Functional and Concurrent Programming
INTRODUCTION:
TOPICS COVERED-FUNCTIONAL PROGRAMMING IN SCALA, TAIL-RECURSIVE FUNCTIONS USING SCALA, OBJECT-ORIENTED LANGUAGE(OOL), CONCURRENT PROGRAMMING.
FUNCTIONAL PROGRAMMING:
Functional programming is writing pure functions. Functional programming is based on mathematical functions. Some of the popular functional programming languages include Lisp, Python, Erlang, Haskell, Clojure, etc. ...It helps us to solve problems effectively in a simpler way. It improves modularity. It allows us to implement lambda calculus in our program to solve complex problems. Functional programming is a programming paradigm where programs are constructed by applying and composing functions.
Why is Scala a functional programming language?
Scala is a functional programming language as it supports functional programming. ... A functional language, Scala does not allow any mutable state as it creates a problem of synchronization on its shared access. Scala supports this model with its Actors library but allows for both mutable as well as immutable variables.
TAIL-RECURSIVE FUNCTIONS IN SCALA:
Recursion is a method that breaks the problem into smaller subproblems and calls itself for each of the problems. That is, it simply means function calling itself. The tail-recursive functions are better than non-tail-recursive functions because tail-recursion can be optimized by the compiler. A recursive function is said to be tail-recursive if the recursive call is the last thing done by the function. There is no need to keep a record of the previous state.
For the tail recursion function a package import scala.annotation.tailrec will be used in the program.
Syntax:
@tailrec
def FuntionName(Parameter1, Parameter2, ...): type = …
Example for tail-recursive function:Find factorial of a number
import scala. annotation. tailrec
object MyObject
{
def factorial(n: Int): Int =
{
@tailrec def factorialAcc(acc: Int, n: Int): Int =
{
if (n <= 1)
acc
else
factorialAcc(n * acc, n - 1)
}
factorialAcc(1, n)
}
def main(args:Array[String])
{
println(factorial(5))
}
}
Output:
120
OBJECT-ORIENTED LANGUAGE(OOL) IN SCALA:
Scala is a hybrid between functional and object-oriented programming, and it smoothly integrates the features of object-oriented and functional languages.
OOL is a high-level computer programming language that implements objects and their associated procedures within the programming context to create software programs.

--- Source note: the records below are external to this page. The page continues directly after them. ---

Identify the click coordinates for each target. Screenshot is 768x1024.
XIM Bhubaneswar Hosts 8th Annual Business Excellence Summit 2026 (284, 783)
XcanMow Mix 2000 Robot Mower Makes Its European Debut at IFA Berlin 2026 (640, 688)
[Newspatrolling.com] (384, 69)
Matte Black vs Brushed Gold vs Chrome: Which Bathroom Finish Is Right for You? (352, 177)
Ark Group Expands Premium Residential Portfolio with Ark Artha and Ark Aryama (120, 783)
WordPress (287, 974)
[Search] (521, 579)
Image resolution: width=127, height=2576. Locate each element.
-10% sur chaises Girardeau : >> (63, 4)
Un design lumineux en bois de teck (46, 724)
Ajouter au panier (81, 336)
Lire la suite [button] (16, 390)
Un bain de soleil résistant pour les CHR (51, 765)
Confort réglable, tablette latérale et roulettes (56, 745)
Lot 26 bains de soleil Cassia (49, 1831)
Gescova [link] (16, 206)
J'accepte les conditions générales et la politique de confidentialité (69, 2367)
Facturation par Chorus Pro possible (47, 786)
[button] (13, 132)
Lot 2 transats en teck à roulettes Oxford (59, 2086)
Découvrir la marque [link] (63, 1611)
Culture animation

Example code snippet to explain OOL in SCALA:
class Student(id:Int, name:String){
def getDetails(){
println(id+" "+name);
}
}
object MainObject{
def main(args:Array[String]){
var s = new Student(190030320,"Mahi");
var s1 = new Student(190031367,"Priya");
s.getDetails();
s1.getDetails();
}
}
Output:
190030320 Mahi
190031367 Priya
CONCURRENT PROGRAMMING IN SCALA:
What is concurrent programming?
Concurrency is when more than one task can start and complete in overlapping time periods. It doesn’t matter whether they’re running at the same instant. You can write concurrent programs on a single CPU (single execution core) machine where only one task can execute at a given point in time. Typically multiple tasks are executed in a time-slice manner, where a scheduler (such as the JVM) will guarantee each process a regular “slice” of operating time. This gives the illusion of parallelism to the users. And the common de facto standard way to implement a multitasking application is to use threads.

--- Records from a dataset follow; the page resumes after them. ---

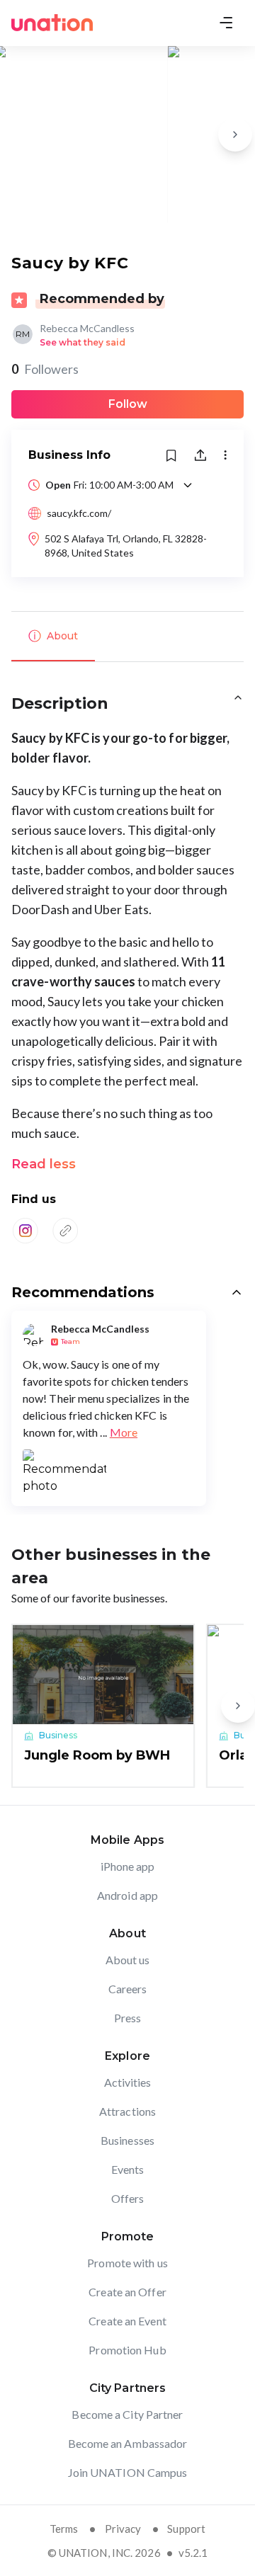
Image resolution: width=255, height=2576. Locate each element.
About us (128, 1959)
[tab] (53, 636)
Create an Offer (127, 2291)
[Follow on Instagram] (25, 1230)
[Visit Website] (65, 1230)
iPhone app (128, 1866)
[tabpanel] (127, 972)
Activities (128, 2082)
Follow (127, 404)
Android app (127, 1895)
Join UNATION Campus (128, 2472)
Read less (43, 1164)
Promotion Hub (127, 2349)
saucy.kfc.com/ (79, 513)
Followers (45, 369)
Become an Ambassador (128, 2443)
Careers (127, 1988)
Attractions (127, 2111)
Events (127, 2169)
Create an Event (127, 2320)
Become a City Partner (127, 2414)
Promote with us (127, 2262)
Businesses (127, 2140)
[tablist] (127, 636)
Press (128, 2017)
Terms (64, 2528)
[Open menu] (226, 22)
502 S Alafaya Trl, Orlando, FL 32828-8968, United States (126, 545)
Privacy (123, 2528)
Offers (127, 2198)
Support (186, 2528)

Scala concurrency is built on top of the Java concurrency model. On Sun JVMs, with an IO-heavy workload, we can run tens of thousands of threads on a single machine. A Thread takes a Runnable. You have to call start on a Thread in order for it to run the Runnable.
CONCLUSION:
##Functional programming is all about static truths such as in Math, is easier to reason about, is tractable, and in a lot of places solves our problems better than imperative solutions.

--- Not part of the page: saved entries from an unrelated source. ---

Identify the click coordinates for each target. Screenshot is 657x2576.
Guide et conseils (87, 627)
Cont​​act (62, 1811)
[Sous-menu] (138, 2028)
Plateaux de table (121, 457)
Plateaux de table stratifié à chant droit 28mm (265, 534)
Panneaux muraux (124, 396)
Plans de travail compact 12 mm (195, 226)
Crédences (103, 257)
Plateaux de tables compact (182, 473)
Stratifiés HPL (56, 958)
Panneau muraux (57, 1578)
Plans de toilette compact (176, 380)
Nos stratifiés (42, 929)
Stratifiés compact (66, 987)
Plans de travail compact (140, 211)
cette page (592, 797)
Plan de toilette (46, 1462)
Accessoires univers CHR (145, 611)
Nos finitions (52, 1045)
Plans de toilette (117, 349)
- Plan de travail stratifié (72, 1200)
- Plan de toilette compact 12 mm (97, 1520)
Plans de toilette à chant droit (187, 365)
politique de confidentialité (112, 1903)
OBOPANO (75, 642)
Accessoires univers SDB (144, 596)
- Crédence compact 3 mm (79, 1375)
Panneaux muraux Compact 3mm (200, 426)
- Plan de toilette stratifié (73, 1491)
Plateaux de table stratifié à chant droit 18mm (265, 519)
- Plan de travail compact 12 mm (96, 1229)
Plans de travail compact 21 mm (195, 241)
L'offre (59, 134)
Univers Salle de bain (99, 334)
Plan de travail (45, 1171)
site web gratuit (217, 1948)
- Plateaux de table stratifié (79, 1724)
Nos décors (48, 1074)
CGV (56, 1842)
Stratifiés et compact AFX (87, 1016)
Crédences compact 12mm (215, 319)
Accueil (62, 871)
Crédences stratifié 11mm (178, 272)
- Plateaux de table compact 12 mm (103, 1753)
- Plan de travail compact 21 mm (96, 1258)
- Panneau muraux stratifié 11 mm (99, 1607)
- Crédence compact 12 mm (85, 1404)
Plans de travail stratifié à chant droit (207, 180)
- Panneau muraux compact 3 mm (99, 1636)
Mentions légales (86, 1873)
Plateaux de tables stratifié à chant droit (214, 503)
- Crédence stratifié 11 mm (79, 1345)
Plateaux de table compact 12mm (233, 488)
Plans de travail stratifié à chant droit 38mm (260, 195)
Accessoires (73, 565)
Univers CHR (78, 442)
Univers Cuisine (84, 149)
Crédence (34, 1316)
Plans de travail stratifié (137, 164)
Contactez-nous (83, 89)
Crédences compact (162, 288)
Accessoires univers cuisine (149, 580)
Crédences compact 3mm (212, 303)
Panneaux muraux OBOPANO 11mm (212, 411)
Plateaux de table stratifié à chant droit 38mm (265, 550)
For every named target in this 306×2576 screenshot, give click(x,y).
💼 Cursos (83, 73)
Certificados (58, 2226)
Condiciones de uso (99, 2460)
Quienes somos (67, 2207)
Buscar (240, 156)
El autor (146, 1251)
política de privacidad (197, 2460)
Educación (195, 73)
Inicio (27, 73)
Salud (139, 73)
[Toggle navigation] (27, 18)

##We claim that concurrency is crucial for scalability, which in turn is inherently critical for large-scale architectures. The growing prevalence of web-based applications thus requires both scalable architectures and appropriate concepts for concurrent programming. Although web-based applications have always faced inherent parallelism, the concurrency implications for architectures and implementations are gradually changing.